Now we will create a data frame called income with the variables year,origin and income. This allows to see if average family income follows a trent for each origin.

income <- hispanic %>% select(year,origin,income) %>% group_by(year,origin) %>% summarise(average=mean(income))

ggplot(data=income, aes(x=year, y=average, group=origin, col=origin)) + geom_line(size=0.8) + 
        labs(title="Average Family Income per Year", y="Income in constant dollars",x="Year")

The following table shows the average family income per year and origin. The incomes were rounded for facilitate readability.

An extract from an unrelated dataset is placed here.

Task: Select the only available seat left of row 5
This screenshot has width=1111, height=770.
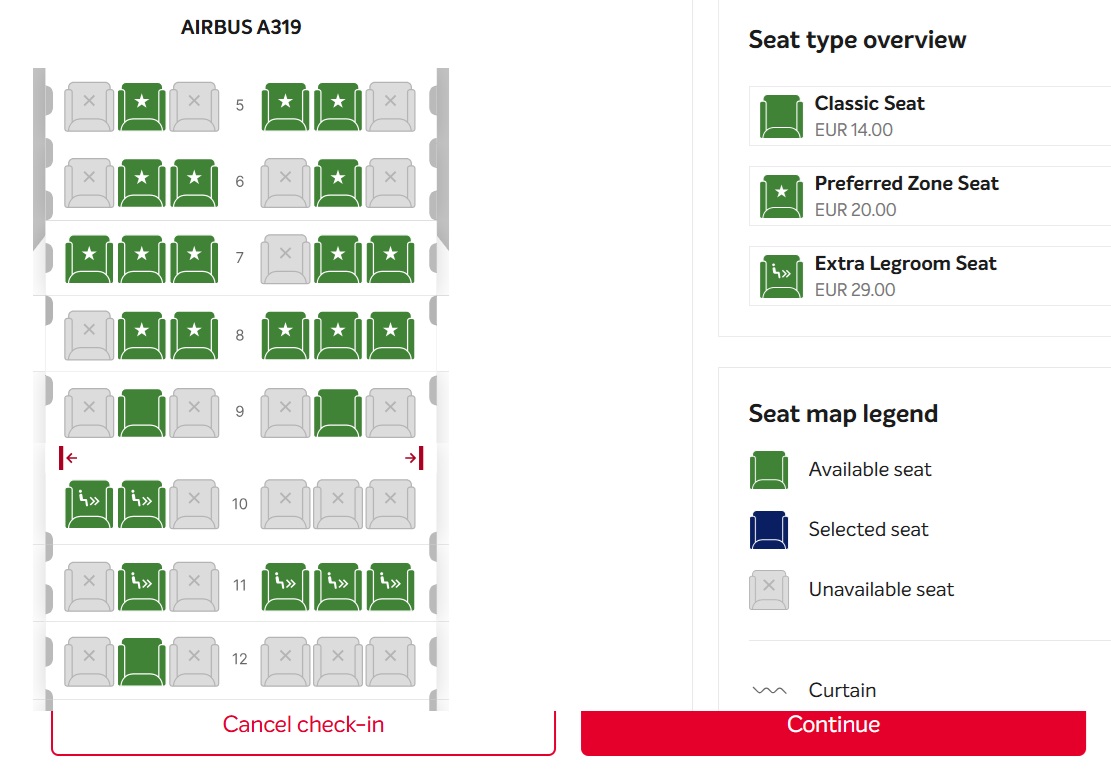Action: tap(141, 106)
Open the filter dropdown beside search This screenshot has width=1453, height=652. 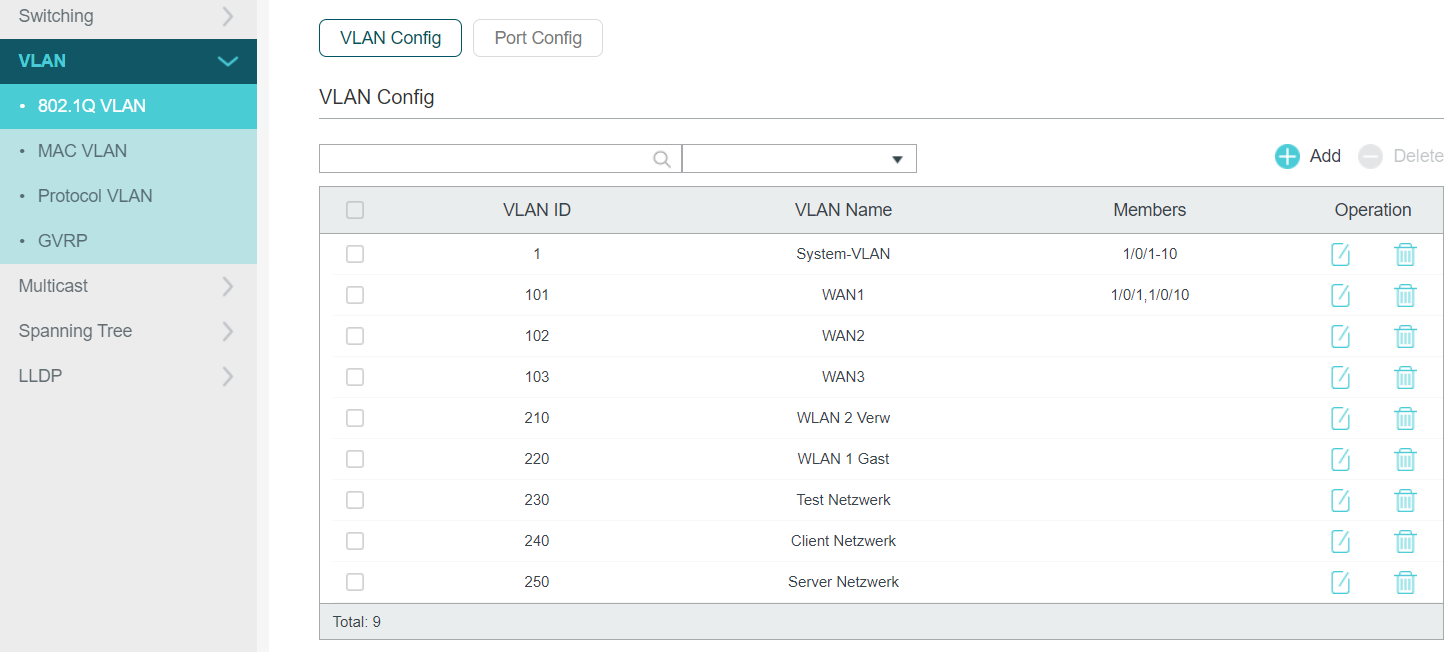(x=799, y=159)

xtabs(round(average,0) ~ origin + year, data=income)

##                   year
## origin              2000  2002  2004  2006  2008  2010  2012
##   caribbean        39474 57076 49828 35026 33485 41417 37369
##   central american 26286 42865 36063 32501 26468 20677 28038
##   mexican          41727 43108 35369 35111 33330 24906 39589
##   south american   45949 75575 32455 56364 56059 65363 56732

Comments:

The average family income for each origin group roughly fluctuates through the years. There does not seem to be a clear trend.
For the year 2012 the highest average family income is for south american, the lowest for central american and both mexican and caribean are quite similar.
This graph, since is built up with aggregated means, tell us nothing about the spread of the incomes. The average is strongly affected for extreme values, therefore we will need other method to visualize the distribution of each origin group for the year 2012.

Now we will see the distribution of family income per Origin years from 2000 to 2012.

# Select the variables we will work with 
income2 <- hispanic %>% select(income,origin)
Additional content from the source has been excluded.